The lights are on
At E3 in 2006, gamers got their first glimpse of Warhawk. Unfortunately, the first impression wasn’t exactly stellar thanks to the developers overacting on stage in an effort to sell the capabilities of PlayStation 3’s SixAxis controller. In the face of the buzz circulating around the Wii, Sony wanted a piece of the motion control pie. SixAxis was their answer, but no one was impressed by this particular presentation. It’s a shame, as Warhawk wound up being one of my favorite PlayStation 3 exclusives.
I’ve been a fan of vehicular combat games for as long as the genre has been around, and Warhawk managed to combine on-foot, vehicular, and air combat in one package. Surprisingly, Sony managed to make all three options feel balanced and fun. I could fly a Warhawk directly into an enemy’s base, hop out, shoot a couple of guys on foot, grab the flag, then speed back to my base in the jeep or tank I stole. I never dreaded any of those three modes of transportation, as they all played a pivotal role in Warhawk’s multiplayer gameplay. Thankfully, the game also shipped with standard control options for those that wanted to avoid SixAxis control (which was everyone, basically).

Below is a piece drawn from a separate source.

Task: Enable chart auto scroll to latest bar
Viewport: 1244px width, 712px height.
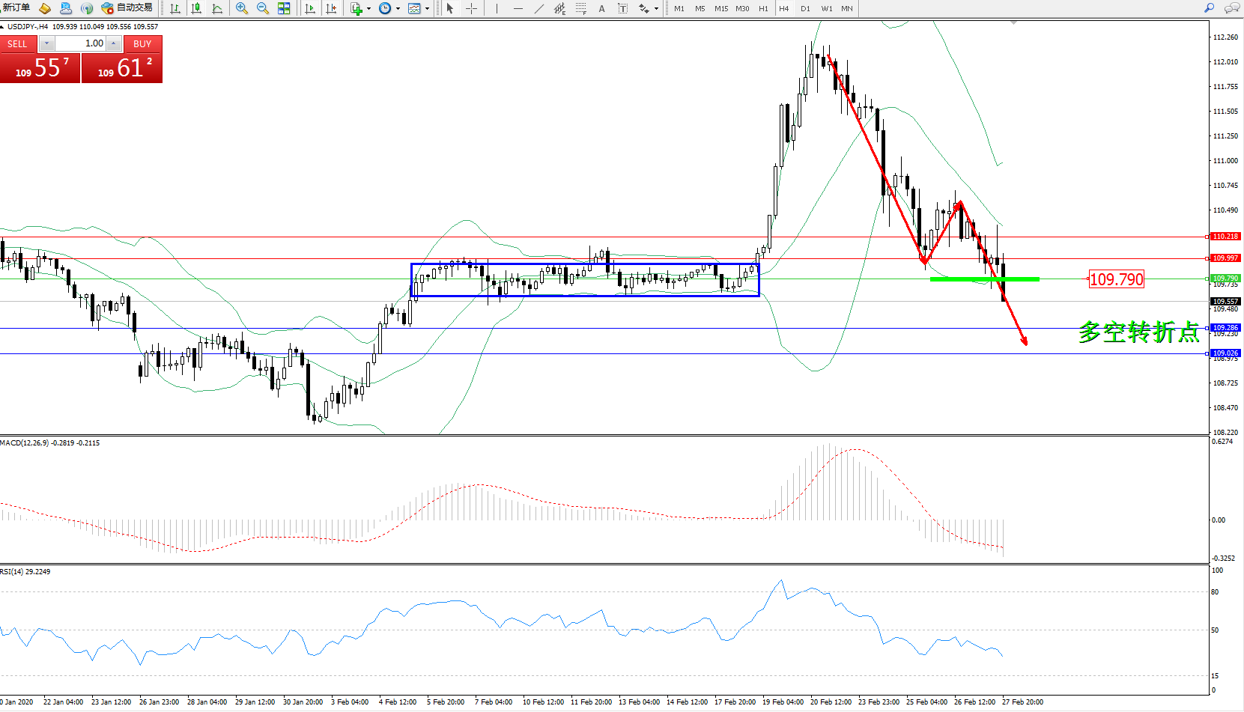Action: pos(310,8)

Maps were gigantic, with numerous ways to infiltrate opponents’ bases and nab the flag. If most of their team was positioned on anti-air turrets, you could try to drive into the heart of the base and grab the flag before they could react. If they were hovering in Warhawks and keeping an eye out for tanks, it was possible to land an aircraft near the rear of their base and try to sneak in on foot. Every time I died, I’d look at the map and attempt to devise a new approach that they wouldn’t expect. Even playing defense was fun. I’d frequently hide near the flag on foot, hopping out to stab anyone who got near it.
Looking back at my old review for the game reminds me of the crazy events that frequently happened during multiplayer sessions. I shot down planes with a rifle, shoved enemies off cliffs with the wing of my plane, and watched enemy aircraft explode by crashing directly into the flag.
If there’s one bad memory I have of Warhawk, it’s the server wipe that happened early on in the game’s life cycle. Many players were having connection and stat issues in the first couple of months, so Sony made the call to wipe the servers and start from scratch. I had spent dozens of hours earning medals, unlocking skins, and ranking up my character, and the server wipe discouraged me. I didn’t want to spend all that time earning things I had already unlocked, so my enthusiasm for the game tapered off quickly.
Despite the disappointment of the server wipe, I look back on my two or three months of heavy Warhawk play fondly. No one seems to talk about it any more, and Starhawk didn’t exactly set the world on fire. Regardless of its successes or failures, Sony gave me one of my favorite multiplayer experiences this generation with Warhawk.